Convert the data lines starting at the one containing "The image size" and ending at the one containing "The height and" into a Markdown table with the columns Row and Data line, skipping any blank lines.

EXTRACTED INFORMATION:
:::
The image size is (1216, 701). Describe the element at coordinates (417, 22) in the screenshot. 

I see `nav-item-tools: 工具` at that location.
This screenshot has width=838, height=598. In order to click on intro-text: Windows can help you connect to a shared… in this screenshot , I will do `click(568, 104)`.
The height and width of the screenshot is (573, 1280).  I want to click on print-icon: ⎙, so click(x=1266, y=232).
:::
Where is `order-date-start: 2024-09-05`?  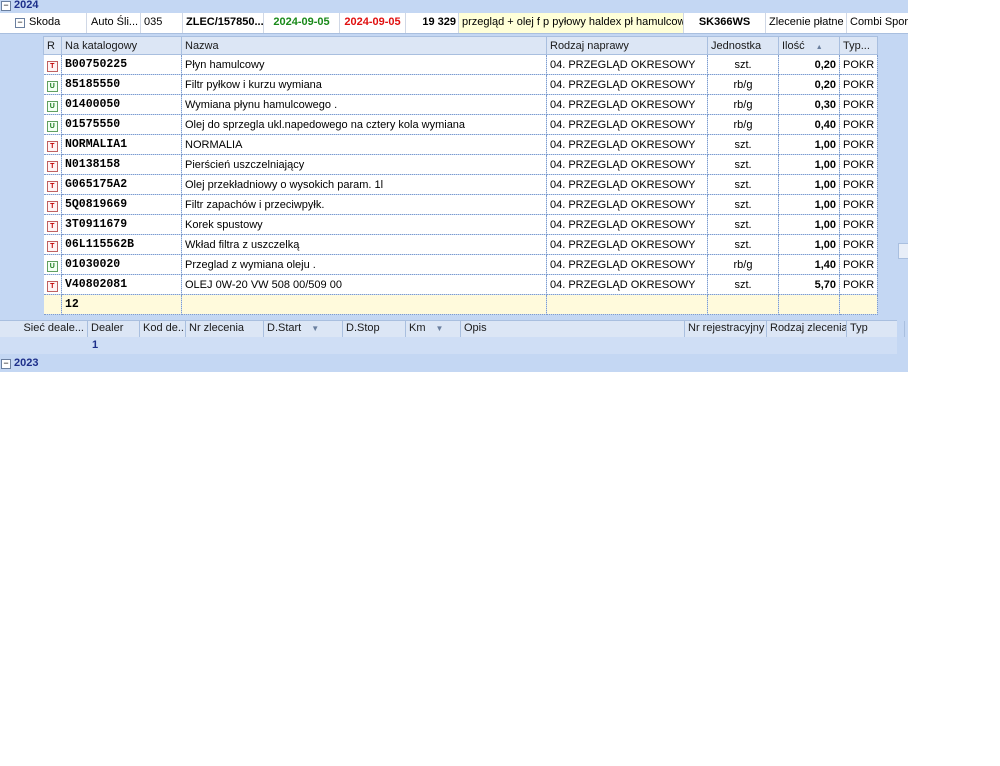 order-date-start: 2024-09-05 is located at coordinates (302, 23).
:::
YOUR SOLUTION:
| Row | Data line |
|---|---|
| 1 | The image size is (1216, 701). Describe the element at coordinates (417, 22) in the screenshot.  |
| 2 | I see `nav-item-tools: 工具` at that location. |
| 3 | This screenshot has width=838, height=598. In order to click on intro-text: Windows can help you connect to a shared… in this screenshot , I will do `click(568, 104)`. |
| 4 | The height and width of the screenshot is (573, 1280).  I want to click on print-icon: ⎙, so click(x=1266, y=232). |